Grève générale, manifestations violentes, arrestations de dirigeants politiques et religieux : l’agitation que connaît le Bangladesh depuis une quinzaine de jours trouve son origine dans la décision du 1er janvier dernier de deux juges de la Haute Cour de justice du pays, décision établissant que les fatwas des responsables religieux musulmans doivent être soumises à la norme juridique de l’Etat (1). Selon les sources, entre six et onze personnes sont mortes lors de ces violences, dont un policier, battu à mort dans une mosquée par de jeunes extrémistes musulmans.

Des militants islamistes, furieux de la décision de la Haute Cour, s’en sont pris verbalement aux deux juges auteurs de ce jugement qualifié, par ailleurs, d’“historique” par plusieurs organisations de défense des droits de l’homme. Le mufti Fazlul Huq Amini, secrétaire général du parti islamiste Islami Oikkya Jote, qui avait affirmé que les deux juges en question était murtad, i.e. coupables d’apostasie (laquelle est punie de mort par le droit musulman), a été arrêté par la police. Il avait déclaré qu’une fatwa serait prononcée contre les deux juges et que son parti déclarerait la djihad contre quiconque apporterait son soutien à la décision de la Haute Cour. Les forces de l’ordre, épaulées par des troupes para-militaires, ont dû être déployées dans plusieurs villes, notamment à Brahmanbaria, à Chittagong et à Dacca, la capitale. Des organisations musulmanes extrémistes ont organisé une grève générale les 6 et 7 février en divers endroits du pays pour obtenir la libération du mufti Amini.

Quelques jours auparavant, le 2 février, à Dacca, plusieurs milliers de musulmans s’étaient rassemblés pour demander que les organisations non gouvernementales soient interdites d’“activités politiques”. Selon eux, les ONG, influencées de l’étranger, œuvrent à saper les fondements de l’islam dans la société.

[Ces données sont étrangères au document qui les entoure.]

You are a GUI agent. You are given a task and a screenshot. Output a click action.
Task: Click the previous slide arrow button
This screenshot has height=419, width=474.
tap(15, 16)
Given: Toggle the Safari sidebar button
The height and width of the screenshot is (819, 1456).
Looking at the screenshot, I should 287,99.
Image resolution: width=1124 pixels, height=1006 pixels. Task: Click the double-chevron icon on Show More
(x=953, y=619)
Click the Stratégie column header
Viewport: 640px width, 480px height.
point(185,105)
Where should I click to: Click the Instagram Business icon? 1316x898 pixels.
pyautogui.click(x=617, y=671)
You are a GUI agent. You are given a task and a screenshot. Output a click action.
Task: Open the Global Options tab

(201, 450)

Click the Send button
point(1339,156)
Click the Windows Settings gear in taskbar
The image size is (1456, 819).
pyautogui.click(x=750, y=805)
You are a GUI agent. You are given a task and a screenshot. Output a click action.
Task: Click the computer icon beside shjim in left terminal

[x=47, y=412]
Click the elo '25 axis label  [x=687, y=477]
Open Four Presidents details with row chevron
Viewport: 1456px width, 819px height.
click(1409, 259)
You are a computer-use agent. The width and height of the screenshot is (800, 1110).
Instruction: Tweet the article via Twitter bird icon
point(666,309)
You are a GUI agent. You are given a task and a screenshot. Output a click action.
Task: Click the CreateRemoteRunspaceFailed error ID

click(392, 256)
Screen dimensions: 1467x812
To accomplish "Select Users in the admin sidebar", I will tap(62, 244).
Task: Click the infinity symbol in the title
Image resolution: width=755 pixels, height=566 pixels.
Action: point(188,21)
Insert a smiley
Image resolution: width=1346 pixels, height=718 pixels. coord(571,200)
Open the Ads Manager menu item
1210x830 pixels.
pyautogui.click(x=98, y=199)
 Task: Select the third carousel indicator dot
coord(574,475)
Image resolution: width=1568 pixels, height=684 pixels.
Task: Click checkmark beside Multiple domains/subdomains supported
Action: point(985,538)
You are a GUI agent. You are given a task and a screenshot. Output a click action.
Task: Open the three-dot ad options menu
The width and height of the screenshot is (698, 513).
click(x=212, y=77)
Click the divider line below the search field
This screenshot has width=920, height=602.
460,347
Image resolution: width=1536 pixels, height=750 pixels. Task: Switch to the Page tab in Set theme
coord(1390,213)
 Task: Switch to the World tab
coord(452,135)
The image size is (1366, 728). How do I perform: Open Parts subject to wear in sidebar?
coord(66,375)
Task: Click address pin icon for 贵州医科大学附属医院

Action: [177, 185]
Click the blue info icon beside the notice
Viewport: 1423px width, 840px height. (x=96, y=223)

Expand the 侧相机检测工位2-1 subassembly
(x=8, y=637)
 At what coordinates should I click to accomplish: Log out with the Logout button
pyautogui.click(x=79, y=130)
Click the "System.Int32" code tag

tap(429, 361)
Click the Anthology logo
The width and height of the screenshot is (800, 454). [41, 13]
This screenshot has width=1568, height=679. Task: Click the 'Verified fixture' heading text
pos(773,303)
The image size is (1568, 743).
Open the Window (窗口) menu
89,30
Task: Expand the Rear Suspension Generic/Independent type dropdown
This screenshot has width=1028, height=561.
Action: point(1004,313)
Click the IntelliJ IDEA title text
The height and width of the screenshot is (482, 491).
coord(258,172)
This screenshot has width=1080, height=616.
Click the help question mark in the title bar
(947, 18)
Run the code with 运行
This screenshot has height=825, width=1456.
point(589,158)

Appelant leurs partisans à “se tenir prêts au sacrifice suprême”, ils ont voulu empêcher les ONG et les partisans des droits de l’homme de manifester à Dacca le 3 février. La manifestation des ONG a pourtant eu lieu et c’est au cours de cette journée qu’un policier, chargé de la protection de cette manifestation, a été attiré dans une mosquée pour y être battu à mort.

Le 5 février, des milliers de Bangladais se sont réunis autour du monument des Martyrs, à Dacca, pour protester contre l’assassinat de ce policier. Le président de l’Association des agences de développement du Bangladesh, une fédération d’ONG, a pris la parole devant la foule rassemblée pour appeler tous les Bangladais à rester unis face aux extrémistes. Shahriar Kabir, éditorialiste connu, a déclaré que ceux qui voulaient faire du Bangladesh un Etat islamique n’avaient pas leur place dans le pays et devaient partir au Pakistan ou en Afghanistan. Le professeur Abdul Mannan Chowdhury remarquait pour sa part que les groupes religieux fanatiques avaient été “maintenus dans l’opposition” et qu’ils prenaient aujourd’hui leur revanche contre les forces progressistes.